The risk of serious illness from COVID is not the same for all children.

The lower number of infections recorded in poorer children means that fewer of them are being tested than children from wealthier areas. The higher number of hospitalizations in less able children may reflect greater exposure to infection but may also reflect a higher susceptibility to severe disease.

For example, children with obesity were more likely to be hospitalized than children who were infected but did not need hospital care. Children in poorer areas have significantly higher rates of obesity than children in less poor areas because of socioeconomic inequality.

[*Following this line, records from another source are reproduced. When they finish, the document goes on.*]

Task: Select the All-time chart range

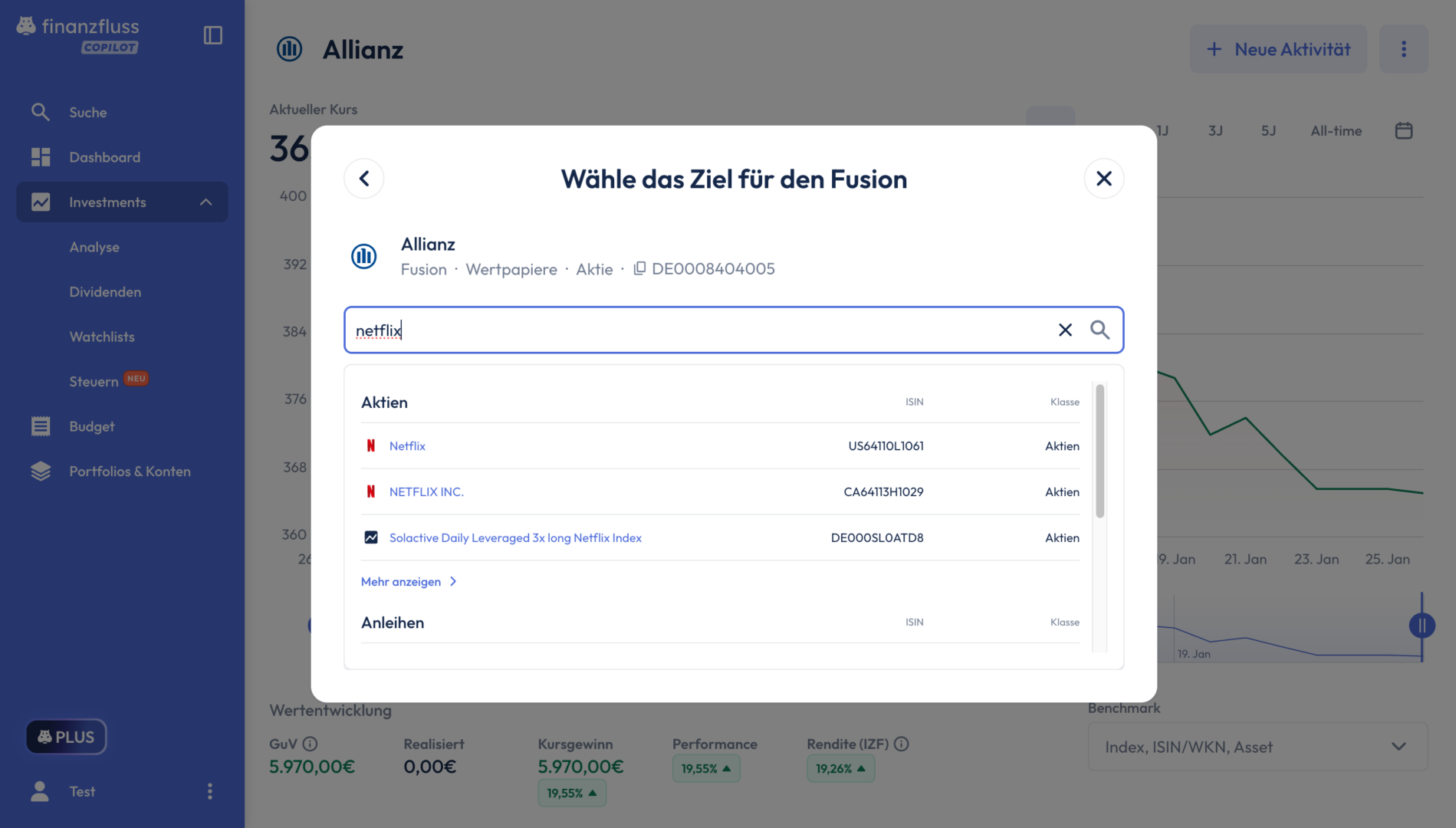Action: pyautogui.click(x=1336, y=130)
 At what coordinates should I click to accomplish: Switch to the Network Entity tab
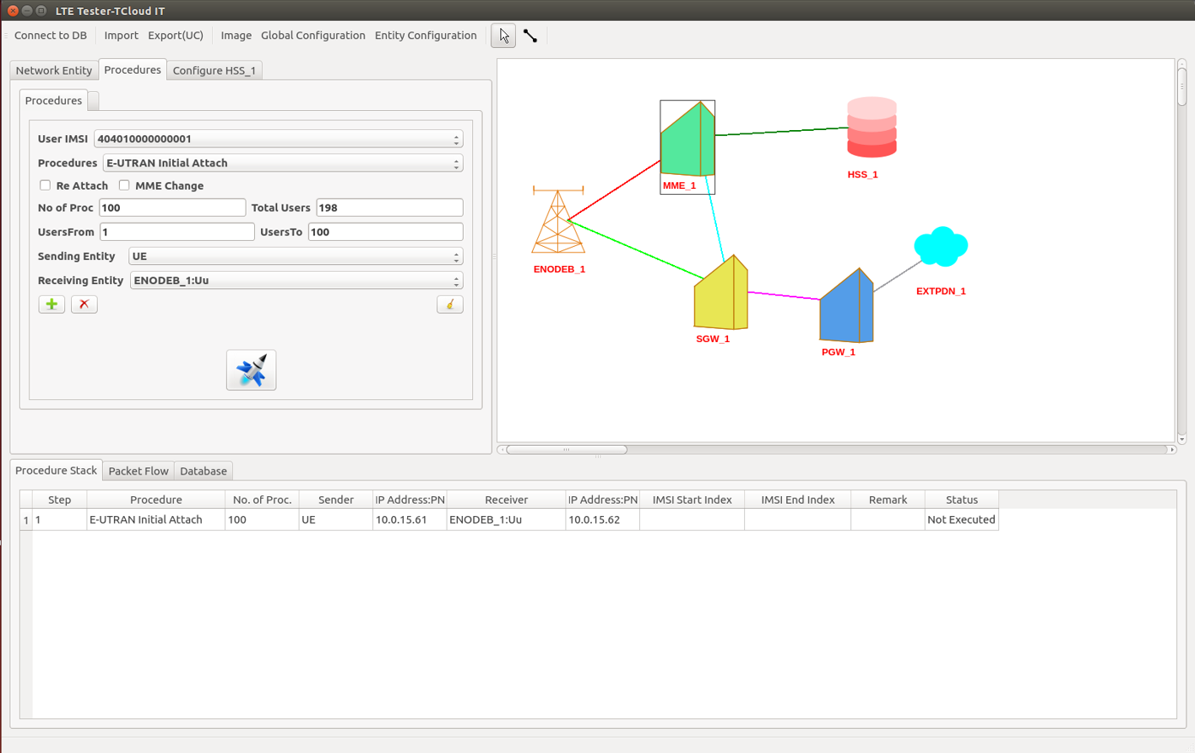tap(54, 71)
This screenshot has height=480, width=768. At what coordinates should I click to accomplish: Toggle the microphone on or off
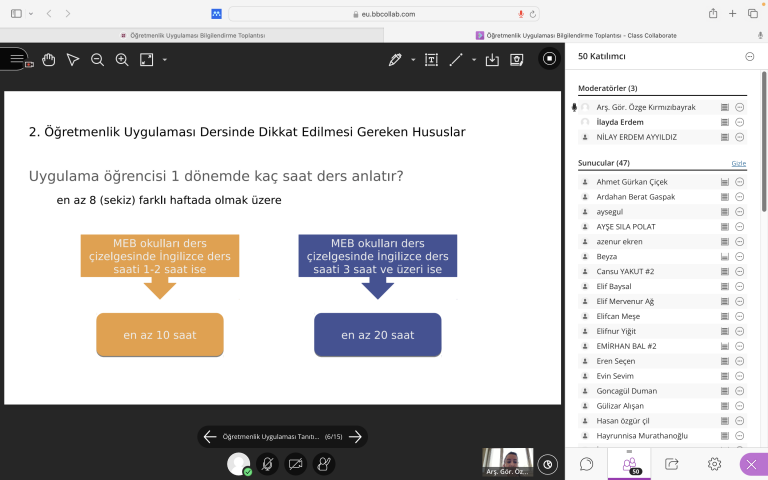(x=267, y=464)
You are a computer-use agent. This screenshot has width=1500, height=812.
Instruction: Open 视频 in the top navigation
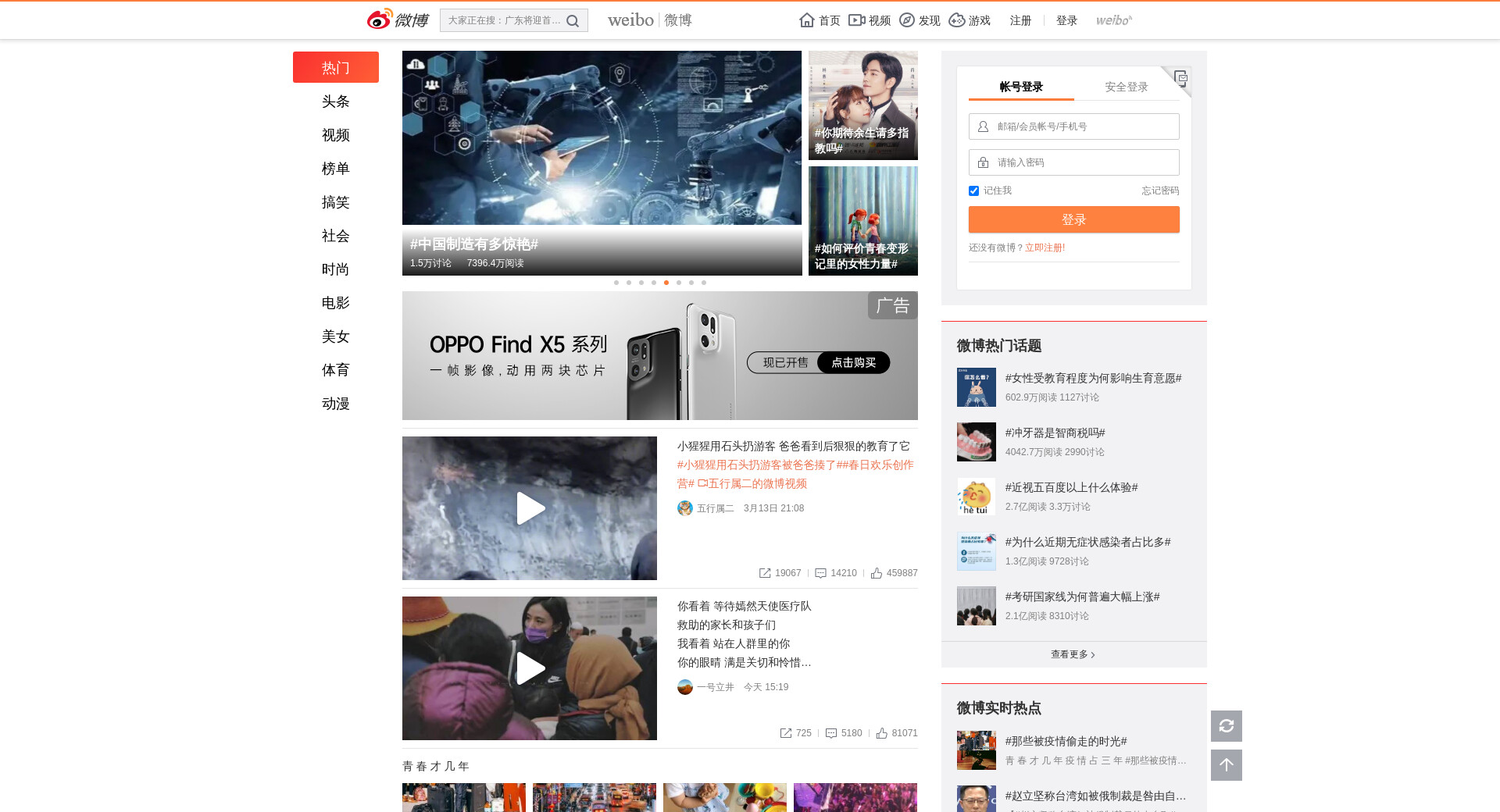pyautogui.click(x=870, y=20)
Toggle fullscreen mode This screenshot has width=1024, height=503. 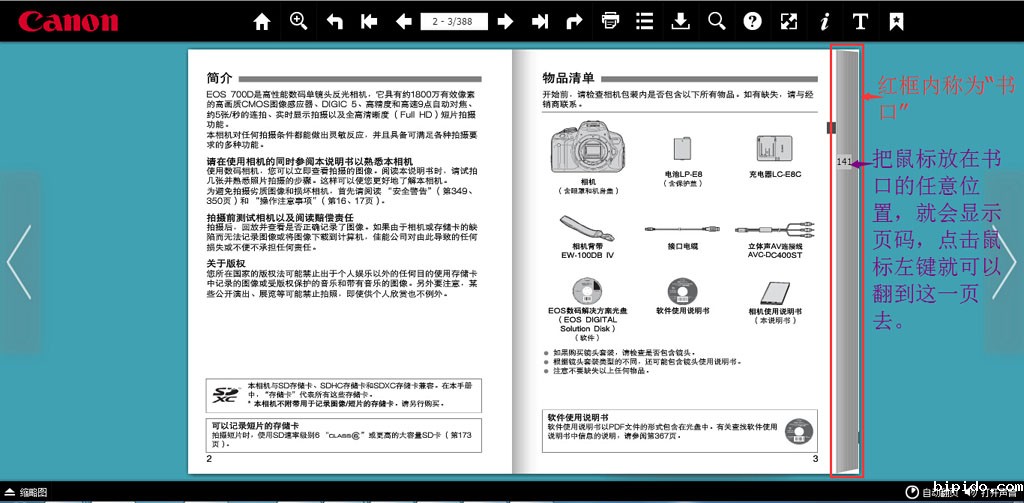click(x=788, y=21)
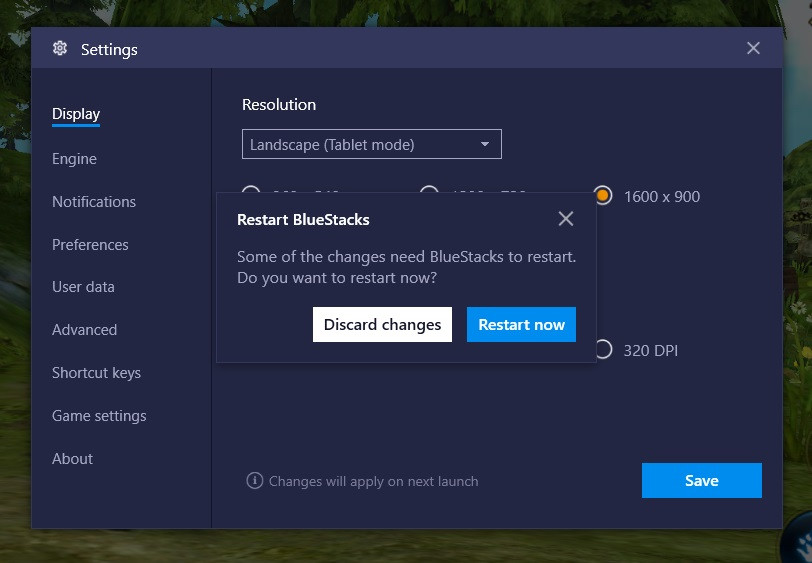Select the 1600 x 900 resolution option
Screen dimensions: 812x563
coord(603,196)
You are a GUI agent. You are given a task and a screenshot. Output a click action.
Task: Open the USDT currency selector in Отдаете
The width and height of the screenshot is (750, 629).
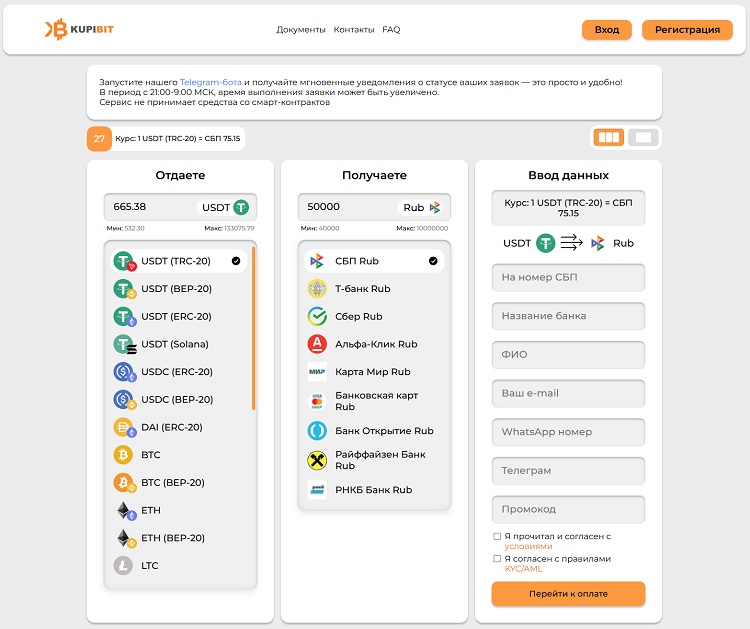click(x=225, y=207)
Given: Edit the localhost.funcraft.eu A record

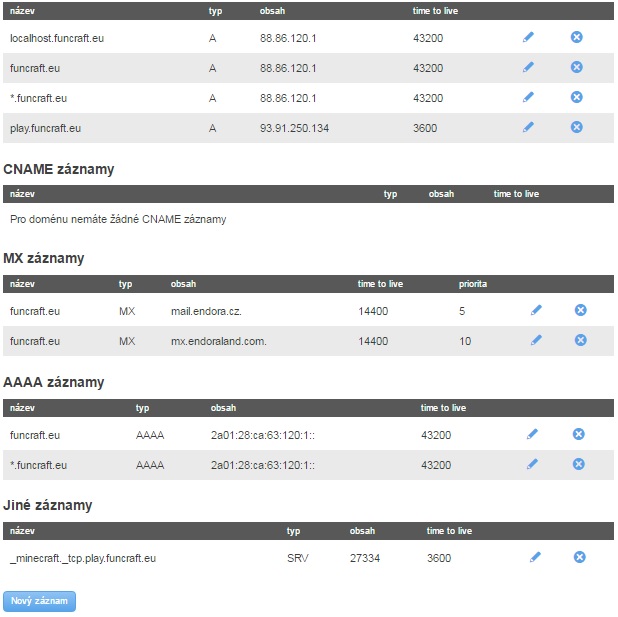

We see a similar pattern for ethnicity, with ethnic minority children being overrepresented in COVID hospitalizations, especially in the most severe cases requiring critical care.

youngest children

The number of infections recorded in infants under one year of age was the lowest of any age group. This may be because they are less likely to get tested, but it may just be that they have less exposure to other people with COVID than older children who spend more time at school and kindergarten.

Nonetheless, and despite this group making up only 5% of all children under 18 years in the UK, infants account for 34% of all COVID hospitalizations (7,115 of 21,000).

Higher hospitalization rates in infants indicate that they are more vulnerable. Or they may appear more unwell and cause greater concern for parents and doctors when they get these infections than older children. It is known that children under one year old are more susceptible to other respiratory diseases such as RSV.

Read more: Six common COVID myths busted by virologists and public health experts

Unless babies over six months of age have certain underlying health conditions they are not offered COVID vaccinations in the UK. So we may see continued hospitalizations in this age group, who are not protected by previous infections or vaccinations.

Pregnant women are eligible for a COVID booster, and ensuring they receive this is important because their antibodies can protect newborns during the first few months of life.